[Recorded data — start]

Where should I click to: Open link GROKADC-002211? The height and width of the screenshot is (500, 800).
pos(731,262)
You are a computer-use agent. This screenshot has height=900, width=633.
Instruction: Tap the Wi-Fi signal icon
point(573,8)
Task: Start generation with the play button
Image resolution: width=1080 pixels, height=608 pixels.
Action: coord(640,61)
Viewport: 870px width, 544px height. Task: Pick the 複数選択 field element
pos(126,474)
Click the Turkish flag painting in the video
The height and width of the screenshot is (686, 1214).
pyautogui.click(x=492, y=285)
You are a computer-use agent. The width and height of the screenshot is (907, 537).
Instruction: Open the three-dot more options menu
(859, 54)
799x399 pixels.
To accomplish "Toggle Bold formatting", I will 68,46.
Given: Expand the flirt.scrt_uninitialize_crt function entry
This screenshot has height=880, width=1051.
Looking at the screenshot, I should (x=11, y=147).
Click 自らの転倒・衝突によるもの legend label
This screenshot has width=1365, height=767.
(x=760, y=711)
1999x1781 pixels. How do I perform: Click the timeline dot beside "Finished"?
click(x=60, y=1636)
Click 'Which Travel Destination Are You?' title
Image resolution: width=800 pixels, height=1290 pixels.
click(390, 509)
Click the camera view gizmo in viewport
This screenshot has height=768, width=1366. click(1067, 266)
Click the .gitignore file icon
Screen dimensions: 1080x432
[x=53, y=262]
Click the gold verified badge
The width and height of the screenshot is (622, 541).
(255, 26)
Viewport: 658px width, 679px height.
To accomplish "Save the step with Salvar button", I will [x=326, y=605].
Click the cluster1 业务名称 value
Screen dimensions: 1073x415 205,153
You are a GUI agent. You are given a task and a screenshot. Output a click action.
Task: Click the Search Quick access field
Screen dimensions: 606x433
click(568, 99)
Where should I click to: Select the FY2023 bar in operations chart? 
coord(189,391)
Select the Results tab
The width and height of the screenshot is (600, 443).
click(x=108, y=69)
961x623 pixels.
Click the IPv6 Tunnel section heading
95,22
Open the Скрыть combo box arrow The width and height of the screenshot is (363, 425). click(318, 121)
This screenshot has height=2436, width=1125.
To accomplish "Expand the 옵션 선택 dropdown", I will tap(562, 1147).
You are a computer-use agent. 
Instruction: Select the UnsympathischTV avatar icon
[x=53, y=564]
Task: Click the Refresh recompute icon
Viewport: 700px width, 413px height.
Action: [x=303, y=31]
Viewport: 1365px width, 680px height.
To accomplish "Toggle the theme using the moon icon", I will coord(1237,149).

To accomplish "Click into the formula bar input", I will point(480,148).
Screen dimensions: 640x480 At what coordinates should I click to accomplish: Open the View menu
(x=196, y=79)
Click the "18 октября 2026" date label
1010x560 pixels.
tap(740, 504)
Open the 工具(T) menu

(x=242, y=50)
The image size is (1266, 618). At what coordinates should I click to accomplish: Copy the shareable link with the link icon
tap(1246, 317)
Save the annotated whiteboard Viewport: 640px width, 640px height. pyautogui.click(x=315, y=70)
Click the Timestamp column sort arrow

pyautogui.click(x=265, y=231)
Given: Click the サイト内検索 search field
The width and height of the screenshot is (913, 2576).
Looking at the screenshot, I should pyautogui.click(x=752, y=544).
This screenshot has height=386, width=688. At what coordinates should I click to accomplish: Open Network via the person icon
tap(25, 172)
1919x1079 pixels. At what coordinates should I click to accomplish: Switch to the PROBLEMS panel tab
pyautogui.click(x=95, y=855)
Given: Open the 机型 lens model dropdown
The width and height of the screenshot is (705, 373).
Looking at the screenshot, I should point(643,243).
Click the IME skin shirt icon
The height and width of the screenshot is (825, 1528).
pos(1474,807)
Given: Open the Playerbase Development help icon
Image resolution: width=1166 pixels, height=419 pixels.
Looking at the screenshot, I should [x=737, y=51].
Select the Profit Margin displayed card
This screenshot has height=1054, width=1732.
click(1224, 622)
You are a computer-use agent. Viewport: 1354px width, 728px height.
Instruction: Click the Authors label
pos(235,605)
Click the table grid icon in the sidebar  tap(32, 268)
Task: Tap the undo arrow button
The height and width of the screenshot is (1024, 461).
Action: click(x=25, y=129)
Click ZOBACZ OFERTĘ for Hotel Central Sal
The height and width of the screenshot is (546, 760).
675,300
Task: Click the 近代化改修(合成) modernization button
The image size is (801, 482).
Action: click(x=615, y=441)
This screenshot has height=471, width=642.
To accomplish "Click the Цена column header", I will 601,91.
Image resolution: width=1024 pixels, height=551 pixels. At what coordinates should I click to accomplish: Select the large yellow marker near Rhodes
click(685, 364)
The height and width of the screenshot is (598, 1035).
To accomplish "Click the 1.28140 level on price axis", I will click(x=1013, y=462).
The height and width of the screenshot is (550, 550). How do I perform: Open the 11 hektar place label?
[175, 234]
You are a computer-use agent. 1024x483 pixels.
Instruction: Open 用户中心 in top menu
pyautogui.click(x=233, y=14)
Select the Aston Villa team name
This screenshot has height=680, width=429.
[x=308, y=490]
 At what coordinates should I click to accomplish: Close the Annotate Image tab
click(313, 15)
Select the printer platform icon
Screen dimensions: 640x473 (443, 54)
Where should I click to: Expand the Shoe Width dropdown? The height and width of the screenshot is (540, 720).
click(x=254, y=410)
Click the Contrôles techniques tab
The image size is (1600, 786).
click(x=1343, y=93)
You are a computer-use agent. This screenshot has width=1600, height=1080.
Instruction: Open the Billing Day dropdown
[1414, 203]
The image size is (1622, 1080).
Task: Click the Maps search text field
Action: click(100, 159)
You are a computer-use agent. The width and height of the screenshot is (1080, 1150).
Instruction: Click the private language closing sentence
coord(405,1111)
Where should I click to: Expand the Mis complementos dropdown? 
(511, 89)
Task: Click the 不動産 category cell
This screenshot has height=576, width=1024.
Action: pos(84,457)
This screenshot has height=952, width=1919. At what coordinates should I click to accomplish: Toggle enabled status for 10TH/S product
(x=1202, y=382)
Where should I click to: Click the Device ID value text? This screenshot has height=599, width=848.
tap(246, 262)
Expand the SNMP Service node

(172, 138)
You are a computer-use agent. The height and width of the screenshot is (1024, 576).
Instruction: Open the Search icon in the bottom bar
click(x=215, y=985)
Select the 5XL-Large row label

[Recorded data — finish]

§ Task to carry out:
Tell me how many lines in the entries contain the string "button", and give nothing besides that number.

§ Solution below:
4